• [TEXT]:
Replay: PTSD

So a few weeks ago a long time online friend messaged me that he was in love with me. I played it off and made light as I fell down the rabbit hole.

Fifteen years ago I was talking to an IRL friend I was helping with a legal case and he told me he loved me on MSN Messenger, which I was using for the first time. That relationship ended five years ago when I ran from him with our children with only hopes of staying alive long enough to see them safe.

Living with an abusive unpredictable monster for a decade has given me a lot of skills. Unfortunately it took me quite a few days to figure out what was going on, but in those days I did:
Come to a conclusion to be honest with my feelings instead of just deflecting his.
Spent an honest hour in therapy discussing my own trauma instead of telling jokes to my therapist as I have done for the past four years. She was stunned, I swear.
Treated the friend like an adult who I can trust despite wanting to protect him. Okay, so I did mention my various flaws in every casual conversation with him… some things never change.
Madly coped by listening to music, a lot of music, and I found some good new stuff out there.
Forced myself to eat a sustainable amount even though all food tasted like cardboard, and only lost five pounds.
Worked, every day.
Took perfect care of the children without them knowing I was rattled- though I was a bit lenient on the schedule.
Did all my self care, except sleeping, which the forced eating helped cure. Insomniacs, take note of the above and check your caloric intake.
Cleaned all the places I hate cleaning, like behind the stove and under the fridge.
Decided to purge. Got rid of half the contents of a closet and a couch I hated.

• [TASK 1]: From the post about PTSD, extract the passage between "Living with an" and "stunned, I swear.", inclusive.
• [TASK 2]: Continue the post about PTSD from where it stops.

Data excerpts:
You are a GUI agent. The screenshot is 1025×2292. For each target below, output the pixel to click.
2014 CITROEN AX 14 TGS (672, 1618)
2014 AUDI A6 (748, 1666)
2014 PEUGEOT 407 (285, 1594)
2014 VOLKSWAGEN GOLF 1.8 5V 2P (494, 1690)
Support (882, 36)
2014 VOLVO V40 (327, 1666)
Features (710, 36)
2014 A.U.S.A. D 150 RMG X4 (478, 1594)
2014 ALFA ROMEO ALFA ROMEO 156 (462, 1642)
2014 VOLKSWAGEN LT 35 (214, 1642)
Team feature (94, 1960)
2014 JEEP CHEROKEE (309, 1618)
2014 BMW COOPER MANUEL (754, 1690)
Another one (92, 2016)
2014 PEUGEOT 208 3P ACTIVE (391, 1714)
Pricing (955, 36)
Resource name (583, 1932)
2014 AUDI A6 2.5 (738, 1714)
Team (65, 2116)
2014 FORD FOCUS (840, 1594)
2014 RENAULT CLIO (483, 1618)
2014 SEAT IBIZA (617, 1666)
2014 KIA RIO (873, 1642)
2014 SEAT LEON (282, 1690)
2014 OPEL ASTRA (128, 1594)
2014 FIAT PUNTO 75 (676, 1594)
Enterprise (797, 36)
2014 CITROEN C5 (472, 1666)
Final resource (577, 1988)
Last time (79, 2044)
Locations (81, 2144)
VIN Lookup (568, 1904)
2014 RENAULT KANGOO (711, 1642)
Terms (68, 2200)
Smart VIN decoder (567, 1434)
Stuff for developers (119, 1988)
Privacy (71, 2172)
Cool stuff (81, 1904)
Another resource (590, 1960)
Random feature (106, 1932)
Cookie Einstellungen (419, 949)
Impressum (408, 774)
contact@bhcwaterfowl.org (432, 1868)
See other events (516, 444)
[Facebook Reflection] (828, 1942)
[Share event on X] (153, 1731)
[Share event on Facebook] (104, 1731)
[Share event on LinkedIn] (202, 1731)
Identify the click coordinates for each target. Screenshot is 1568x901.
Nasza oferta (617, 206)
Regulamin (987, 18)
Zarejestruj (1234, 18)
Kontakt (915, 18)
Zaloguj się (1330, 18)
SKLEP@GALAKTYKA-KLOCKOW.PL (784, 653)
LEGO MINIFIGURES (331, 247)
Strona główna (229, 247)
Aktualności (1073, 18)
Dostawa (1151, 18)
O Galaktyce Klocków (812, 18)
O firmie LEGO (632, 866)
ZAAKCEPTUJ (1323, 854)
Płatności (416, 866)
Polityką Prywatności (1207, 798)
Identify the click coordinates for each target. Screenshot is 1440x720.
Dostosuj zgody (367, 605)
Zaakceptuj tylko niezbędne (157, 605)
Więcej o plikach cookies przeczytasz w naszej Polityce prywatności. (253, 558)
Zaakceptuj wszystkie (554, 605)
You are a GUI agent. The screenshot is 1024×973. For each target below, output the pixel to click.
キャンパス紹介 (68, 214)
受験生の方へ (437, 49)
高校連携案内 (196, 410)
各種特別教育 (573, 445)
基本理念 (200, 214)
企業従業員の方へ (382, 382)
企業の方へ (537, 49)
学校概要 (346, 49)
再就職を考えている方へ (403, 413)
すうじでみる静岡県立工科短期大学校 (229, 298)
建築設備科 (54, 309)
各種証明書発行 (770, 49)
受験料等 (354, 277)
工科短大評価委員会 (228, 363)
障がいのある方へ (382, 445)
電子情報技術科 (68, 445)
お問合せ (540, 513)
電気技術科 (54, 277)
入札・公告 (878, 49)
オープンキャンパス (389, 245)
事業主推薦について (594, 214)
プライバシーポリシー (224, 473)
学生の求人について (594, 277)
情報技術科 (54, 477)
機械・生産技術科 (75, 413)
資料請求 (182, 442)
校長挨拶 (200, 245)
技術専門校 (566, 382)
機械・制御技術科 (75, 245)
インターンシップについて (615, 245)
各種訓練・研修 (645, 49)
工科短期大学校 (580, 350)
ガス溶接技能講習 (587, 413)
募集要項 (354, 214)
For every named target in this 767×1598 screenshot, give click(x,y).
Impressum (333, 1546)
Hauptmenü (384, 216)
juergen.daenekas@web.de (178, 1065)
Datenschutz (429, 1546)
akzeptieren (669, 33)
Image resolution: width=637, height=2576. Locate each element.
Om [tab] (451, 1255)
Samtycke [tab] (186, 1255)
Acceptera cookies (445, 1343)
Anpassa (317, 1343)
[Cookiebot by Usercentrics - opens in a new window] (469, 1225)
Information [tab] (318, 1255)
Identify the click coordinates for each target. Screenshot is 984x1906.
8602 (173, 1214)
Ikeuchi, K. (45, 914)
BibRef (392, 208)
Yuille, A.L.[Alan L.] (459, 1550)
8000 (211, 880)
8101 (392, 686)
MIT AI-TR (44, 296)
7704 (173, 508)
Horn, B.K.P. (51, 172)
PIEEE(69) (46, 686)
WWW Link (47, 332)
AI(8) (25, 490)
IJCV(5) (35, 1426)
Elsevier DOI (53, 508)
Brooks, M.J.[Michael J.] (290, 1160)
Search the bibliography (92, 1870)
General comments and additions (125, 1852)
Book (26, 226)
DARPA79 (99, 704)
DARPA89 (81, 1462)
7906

• [EXERCISE ANSWER 1]:
Living with an abusive unpredictable monster for a decade has given me a lot of skills. Unfortunately it took me quite a few days to figure out what was going on, but in those days I did:
Come to a conclusion to be honest with my feelings instead of just deflecting his.
Spent an honest hour in therapy discussing my own trauma instead of telling jokes to my therapist as I have done for the past four years. She was stunned, I swear.

• [EXERCISE ANSWER 2]:
Debated intentionally with trolls daily and adequately defended the rights of women in a public internet environment instead of doing nothing with my insomnia.
Overcame some sort of sore throat virus with the help of turmeric heated in milk (thank you, internet friend’s mother).

I swear I was a superhero.

I finally pinned him down to a real conversation today and he did not mean it. When you are in love with someone, you plan, right? He has no plans, never had any plans, did not even consider any plans. He downgraded love to attraction, most notably. It was very sweet, I suppose. He, as always, was quite kind.

I always, always! fall in love with people who say they are in love with me- despite everything. This time I will never have to explain it, embrace it, or deal with any fallout. Some feelings I can keep to myself, right? The relationship it affects is mine, with myself. My life will be unchanged. I will be back to normal shortly, I expect. I am looking forward to my tastebuds registering again. Still have some purging to do in the house, though.

Oh, and my abuser, who messaged me his love on MSN so long ago? He didn’t mean it, either. He was lying that day, as he told me years later. He was fishing, and I got caught. Caught good.